WHAT IS NEEDED: Rewrite all the entries below with "Screen dimensions" changed to "Image size" everywhere and everything else the same. Leave the pictures out.

____ SUPPLIED RECORDS

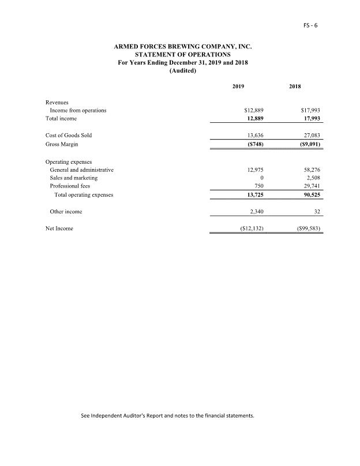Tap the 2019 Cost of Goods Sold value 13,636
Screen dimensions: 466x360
point(254,136)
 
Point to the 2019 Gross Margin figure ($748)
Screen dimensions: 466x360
point(253,144)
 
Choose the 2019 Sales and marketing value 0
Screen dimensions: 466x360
point(262,178)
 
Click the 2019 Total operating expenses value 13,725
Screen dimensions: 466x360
point(254,195)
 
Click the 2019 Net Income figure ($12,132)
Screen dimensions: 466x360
point(251,228)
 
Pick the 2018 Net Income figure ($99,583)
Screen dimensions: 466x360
point(307,228)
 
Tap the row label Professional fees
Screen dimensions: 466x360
point(70,186)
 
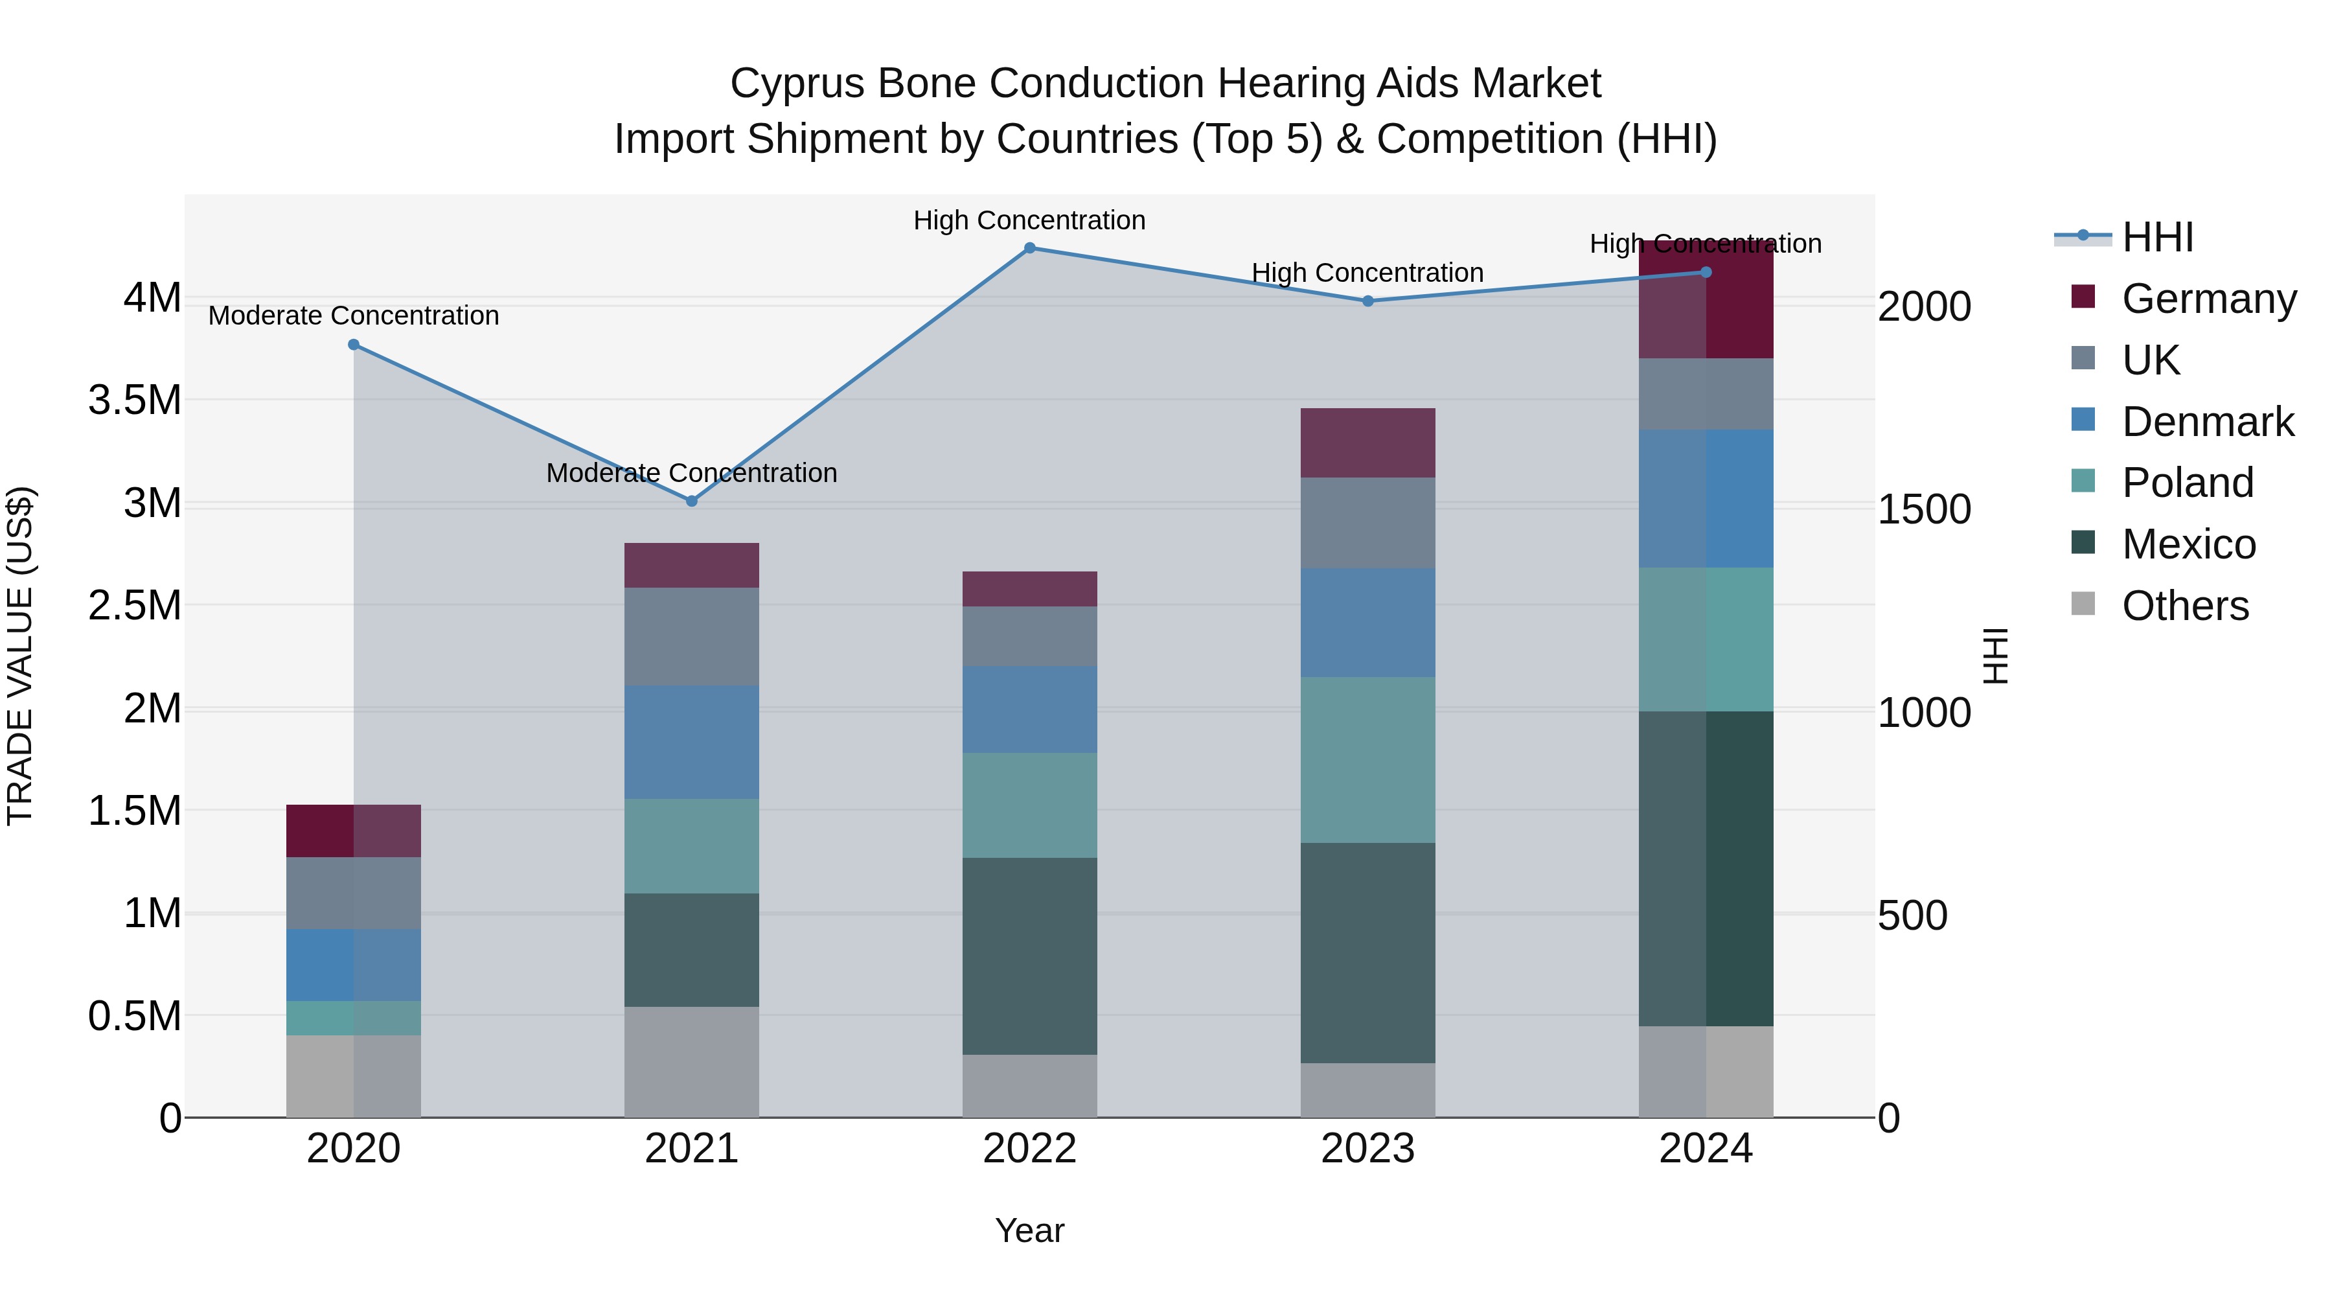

________

RESPONSE:
Tap the 2019 Cost of Goods Sold value 13,636
Image size: 466x360
point(254,136)
 
Point to the 2019 Gross Margin figure ($748)
Image size: 466x360
point(253,144)
 
Choose the 2019 Sales and marketing value 0
Image size: 466x360
point(262,178)
 
Click the 2019 Total operating expenses value 13,725
Image size: 466x360
point(254,195)
 
Click the 2019 Net Income figure ($12,132)
Image size: 466x360
point(251,228)
 
Pick the 2018 Net Income figure ($99,583)
Image size: 466x360
point(307,228)
 
Tap the row label Professional fees
Image size: 466x360
point(70,186)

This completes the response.